(Stored records)
=== Section Start ===

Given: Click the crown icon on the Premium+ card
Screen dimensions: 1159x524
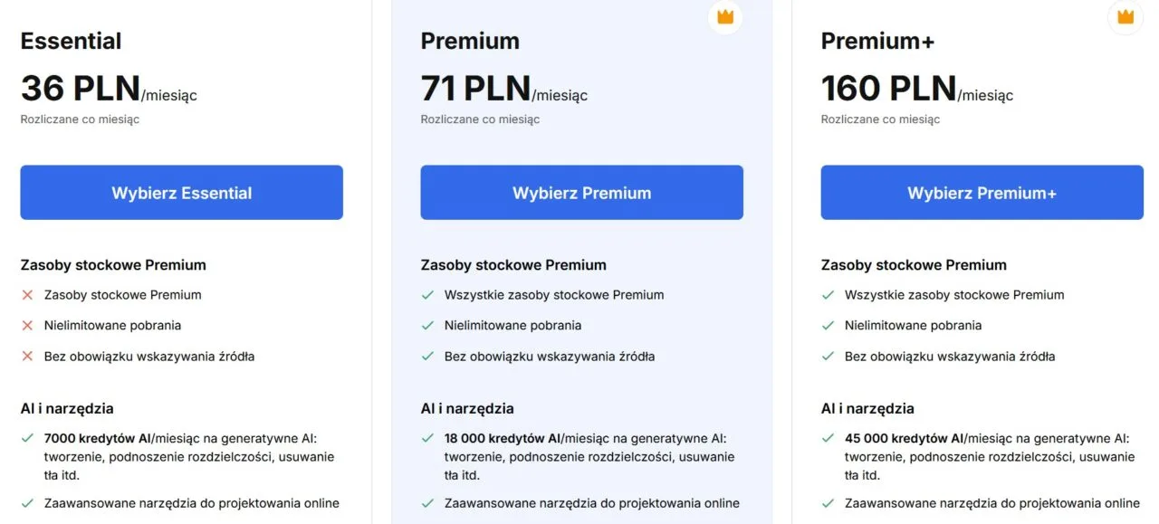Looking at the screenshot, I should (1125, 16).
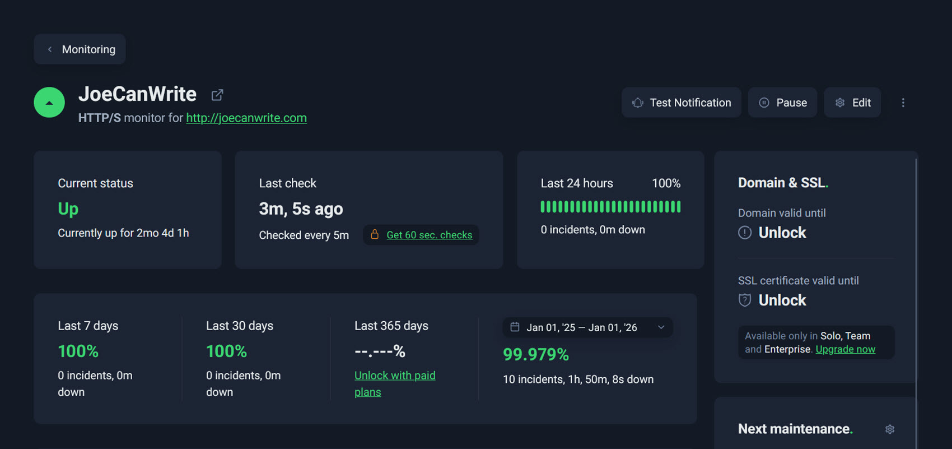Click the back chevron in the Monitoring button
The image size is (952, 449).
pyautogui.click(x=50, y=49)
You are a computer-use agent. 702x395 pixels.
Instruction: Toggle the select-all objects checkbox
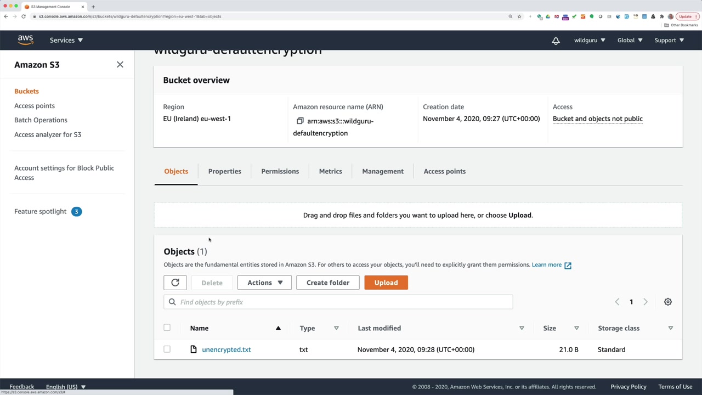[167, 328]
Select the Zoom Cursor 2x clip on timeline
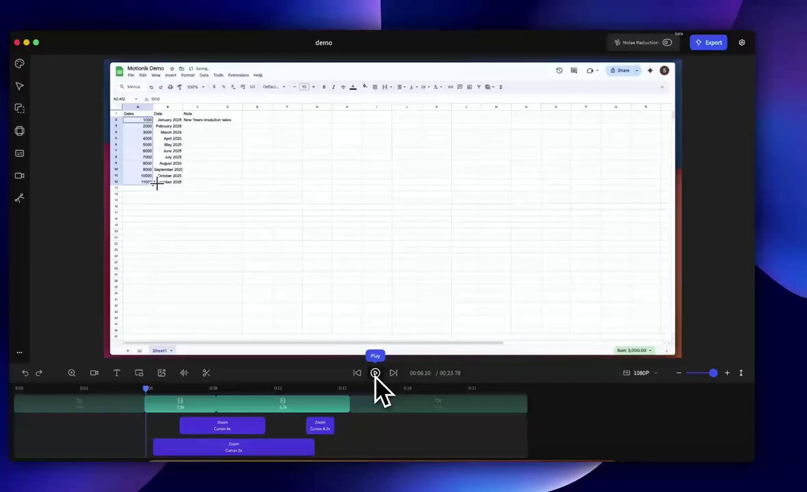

=== Section End ===

— Task brief —
Extract, character for character, every line from the one that holds "Screen dimensions: 1159x524" through the end of the entries above. Include both boundary lines and no pictures.

— The answer —
Screen dimensions: 1159x524
Looking at the screenshot, I should (1125, 16).
Click the back chevron in the Monitoring button
The image size is (952, 449).
pyautogui.click(x=50, y=49)
You are a computer-use agent. 702x395 pixels.
Instruction: Toggle the select-all objects checkbox
[167, 328]
Select the Zoom Cursor 2x clip on timeline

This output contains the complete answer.